For an example, look at the “Punctuation Removal” extension. This is part of the Inform distribution so I’ve already fixed it, but it demonstrates what’s going on.

The old version of the extension had functions like this:

[ PeriodStripping i j;
	for (i = WORDSIZE : i <= (buffer-->0)+(WORDSIZE-1) : i++)
	{ 
		if ((buffer->i) == '.') 
		{	buffer->i = ' ';  
		}
	}
	VM_Tokenise(buffer, parse);
];

Now they look like this:

[ PeriodStripping i j;
	for (i = 1 : i <= (buffer-->0) : i++)
	{ 
		if ((buffer-->i) == '.') 
		{	buffer-->i = ' ';  
		}
	}
	VM_Tokenise(buffer, parse);
];

In the new Unicode world, you have to access the buffer array using -->, and the math for looping through it looks slightly different.

mathbrush · June 3, 2023, 5:12pm

Thanks, this is great! I hope to see some Inform chinese games in the future…

Draconis · June 3, 2023, 5:19pm

Excellent! I’m so glad this is happening!

Ntinakos_Sit · June 4, 2023, 12:35pm

This looks excellent! Do we have any idea when the next update is going to be released?

zarf · June 4, 2023, 2:46pm

Not a clue!

GJMen · June 4, 2023, 2:52pm

Fantastic!

Maybe i’ll implement the next iteration of Stygian Dreams to understand greek commands for absolutely no reason other than technically being able to…

ramstrong · June 4, 2023, 3:14pm

I see this is for I7. Does this also works for I6?

Ntinakos_Sit · June 4, 2023, 3:22pm

I don’t believe that such a problem exists in I6, so I guess that this only applies to I7.

zarf · June 4, 2023, 3:29pm

The problem does exist for the I6 library. But the parsers have diverged enough that you couldn’t just copy the changes over. Someone will have to pick up the task of porting the changes, and I’m afraid it won’t be me.

ramstrong · June 4, 2023, 3:38pm

Hmmm. So the problem with I6 doesn’t lie in the interface, but in the parser library. In other words, it’s possible to have Unicode I6, but that somebody will have to overhaul the whole parser library, right?

You’re right that it is a major undertakings. Thank you for answering.

Draconis · June 4, 2023, 4:13pm

Not as much of an overhaul as it is for I7, thankfully; the basic idea is to make buffer a word array instead of a byte array, which means changing a whole lot of -> to -->, but no fundamental restructuring.

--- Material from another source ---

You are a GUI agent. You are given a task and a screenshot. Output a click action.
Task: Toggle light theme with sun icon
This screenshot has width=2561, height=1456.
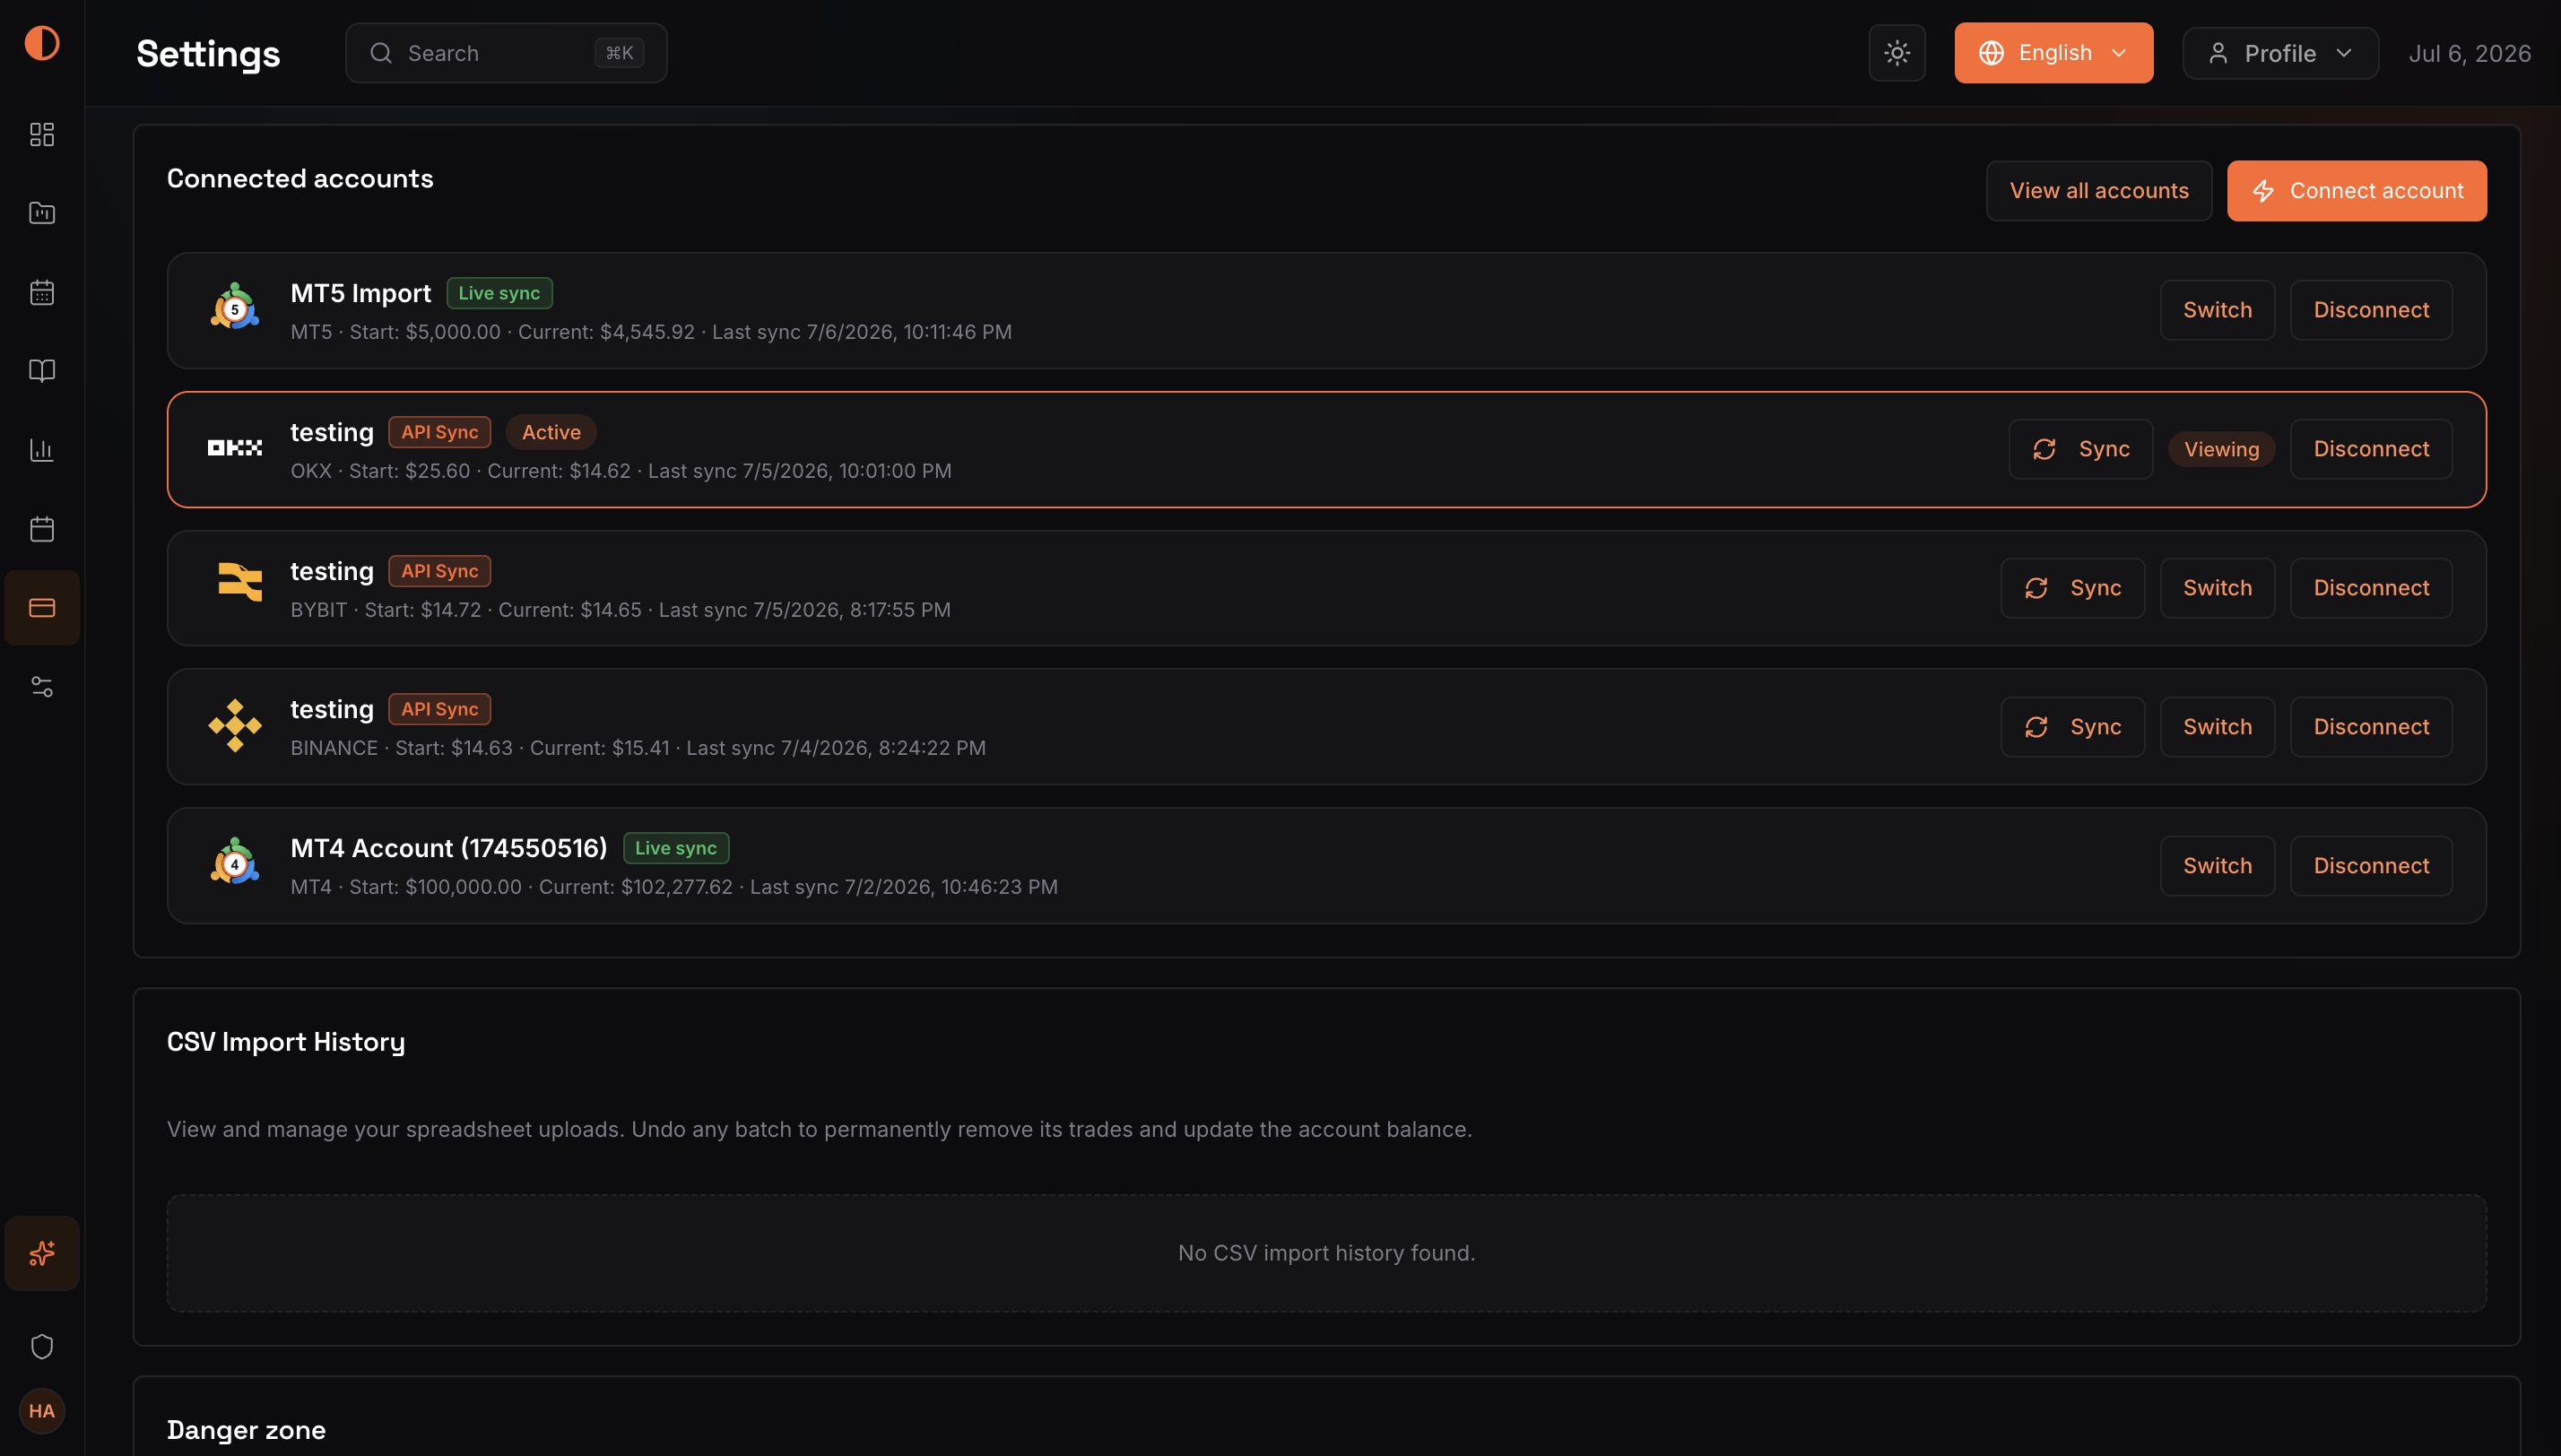tap(1897, 53)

The reason this is such a big deal for I7 is because the I7 compiler couldn’t handle Unicode in Understand lines, which meant you could make all these changes to the parser (and in fact zarf did quite some time ago), but I7 still wouldn’t let you put Unicode in your object names or verb definitions. This is the big change that’s being announced now.

The I6 compiler on the other hand is fine with Unicode (at least if you use -Cu, I believe) so only the library needs changing. Once the parse buffer uses words instead of bytes to hold each character, everything else should just work.

(This is one of those things I could probably do myself, but I don’t know enough about the internals of the I6 library to be confident I wouldn’t break anything. But if nobody else wants to take it I’ll give it a shot.)

zarf · June 4, 2023, 5:01pm

You also need $DICT_CHAR_SIZE=4.

And remember to call glk_request_line_event_uni() instead of glk_request_line_event() when getting the player input line.

Ntinakos_Sit · November 17, 2023, 7:10pm

@zarf Which version are you using to work on this? Because I receive error messages that in some lines that the syntax was withdrawn in April 2022.

Thanks!

zarf · November 17, 2023, 8:01pm

Could you be more specific? What are you trying to do? I6 or I7?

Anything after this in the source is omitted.